Cure Rates for the Four Stages
There are several stages of colon cancer, known as stage I, II, III, and IV. In stage I the growths have spread from the inner lining, but not beyond the outer wall. In this early stage if the tumor is successfully removed the five-year rate of survival is 93%.
In the next stage the cancer growth is larger and has spread to the outer wall of the colon. The tumor can be removed surgically, and sometimes chemotherapy is used as well to try and prevent the cancer from reoccurring. The five-year survival rate in this case is 78%.
Once the cancer has reached the lymph nodes it is in stage III. Surgery is used if possible to remove all growths from the large intestine and nodes, then chemotherapy.

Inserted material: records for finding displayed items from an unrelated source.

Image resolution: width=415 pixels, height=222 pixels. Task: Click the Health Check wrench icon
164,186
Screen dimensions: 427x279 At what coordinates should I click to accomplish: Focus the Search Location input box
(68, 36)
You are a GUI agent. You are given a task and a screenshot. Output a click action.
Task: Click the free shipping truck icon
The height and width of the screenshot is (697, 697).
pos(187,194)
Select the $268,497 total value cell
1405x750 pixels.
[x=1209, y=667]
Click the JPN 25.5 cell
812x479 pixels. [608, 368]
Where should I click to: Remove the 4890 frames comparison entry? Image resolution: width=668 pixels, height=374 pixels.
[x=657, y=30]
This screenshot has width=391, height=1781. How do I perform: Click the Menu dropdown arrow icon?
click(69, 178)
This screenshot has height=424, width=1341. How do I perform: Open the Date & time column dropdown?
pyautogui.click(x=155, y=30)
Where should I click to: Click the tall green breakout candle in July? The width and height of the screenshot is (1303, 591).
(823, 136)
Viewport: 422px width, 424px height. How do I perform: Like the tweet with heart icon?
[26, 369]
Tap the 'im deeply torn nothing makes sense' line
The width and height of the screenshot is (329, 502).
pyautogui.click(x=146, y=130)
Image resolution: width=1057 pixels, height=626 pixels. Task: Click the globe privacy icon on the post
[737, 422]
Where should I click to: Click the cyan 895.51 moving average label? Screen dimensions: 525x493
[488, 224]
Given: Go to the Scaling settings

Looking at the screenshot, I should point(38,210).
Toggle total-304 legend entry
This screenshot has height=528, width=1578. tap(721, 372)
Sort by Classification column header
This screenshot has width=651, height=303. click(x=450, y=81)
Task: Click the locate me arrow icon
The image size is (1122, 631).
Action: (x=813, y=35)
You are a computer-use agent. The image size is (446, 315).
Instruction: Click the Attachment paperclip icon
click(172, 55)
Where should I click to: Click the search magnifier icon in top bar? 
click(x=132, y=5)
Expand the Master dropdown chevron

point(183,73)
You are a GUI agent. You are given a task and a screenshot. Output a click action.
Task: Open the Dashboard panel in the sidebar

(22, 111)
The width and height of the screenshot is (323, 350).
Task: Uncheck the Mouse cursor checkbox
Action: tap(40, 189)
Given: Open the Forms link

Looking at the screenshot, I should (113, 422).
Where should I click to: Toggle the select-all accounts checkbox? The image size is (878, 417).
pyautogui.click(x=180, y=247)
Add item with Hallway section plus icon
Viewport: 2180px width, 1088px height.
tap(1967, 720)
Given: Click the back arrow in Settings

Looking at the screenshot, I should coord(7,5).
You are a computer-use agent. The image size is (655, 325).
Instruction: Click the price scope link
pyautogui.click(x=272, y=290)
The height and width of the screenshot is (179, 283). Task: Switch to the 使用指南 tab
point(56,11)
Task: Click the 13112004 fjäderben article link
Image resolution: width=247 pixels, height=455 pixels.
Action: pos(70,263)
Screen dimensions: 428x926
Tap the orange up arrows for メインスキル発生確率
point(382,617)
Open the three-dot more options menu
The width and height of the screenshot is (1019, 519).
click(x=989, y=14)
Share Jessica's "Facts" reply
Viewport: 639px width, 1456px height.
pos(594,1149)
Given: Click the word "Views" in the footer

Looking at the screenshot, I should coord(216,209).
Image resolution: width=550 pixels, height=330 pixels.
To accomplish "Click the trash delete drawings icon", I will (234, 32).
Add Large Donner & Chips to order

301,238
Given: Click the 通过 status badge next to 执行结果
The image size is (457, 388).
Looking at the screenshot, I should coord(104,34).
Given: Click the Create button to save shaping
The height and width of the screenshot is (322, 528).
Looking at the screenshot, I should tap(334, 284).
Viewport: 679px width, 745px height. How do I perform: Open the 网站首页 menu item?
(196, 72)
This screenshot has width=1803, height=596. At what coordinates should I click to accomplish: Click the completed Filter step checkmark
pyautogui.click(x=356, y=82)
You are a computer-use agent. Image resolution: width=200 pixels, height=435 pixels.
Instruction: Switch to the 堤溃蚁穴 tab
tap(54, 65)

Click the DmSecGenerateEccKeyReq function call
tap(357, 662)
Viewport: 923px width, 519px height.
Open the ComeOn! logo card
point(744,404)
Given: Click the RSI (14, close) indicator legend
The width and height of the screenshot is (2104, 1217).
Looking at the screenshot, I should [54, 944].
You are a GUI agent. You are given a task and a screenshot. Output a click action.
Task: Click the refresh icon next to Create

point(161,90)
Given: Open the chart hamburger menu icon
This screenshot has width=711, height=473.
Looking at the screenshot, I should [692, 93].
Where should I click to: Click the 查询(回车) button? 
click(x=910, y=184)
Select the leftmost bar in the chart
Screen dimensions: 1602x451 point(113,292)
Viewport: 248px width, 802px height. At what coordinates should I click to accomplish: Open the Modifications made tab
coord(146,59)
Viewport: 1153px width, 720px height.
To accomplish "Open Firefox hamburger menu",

It is possible that radiation therapy would be necessary if the tumor has invaded surrounding tissue as well. The five-year rate survival is 64%.
Once the cancer reaches the fourth stage the chance that the cancer will be cured drops dramatically. In stage IV it has spread to other organs such as the lungs or liver. The five-year survival rate is only 8%.
Knowing what the cure rates are is important for people who are diagnosed with colon cancer, but also for everyone who is at risk for this disease. It is obvious that when a growth is caught at the beginning the likeliness of being cured is very high. Doing what is in your control to prevent colorectal cancer, or at least the progression of a cancerous growth, is essential for ensuring successful treatment. Eat a high-fiber diet, exercise, and get regular screenings once you reach middle age.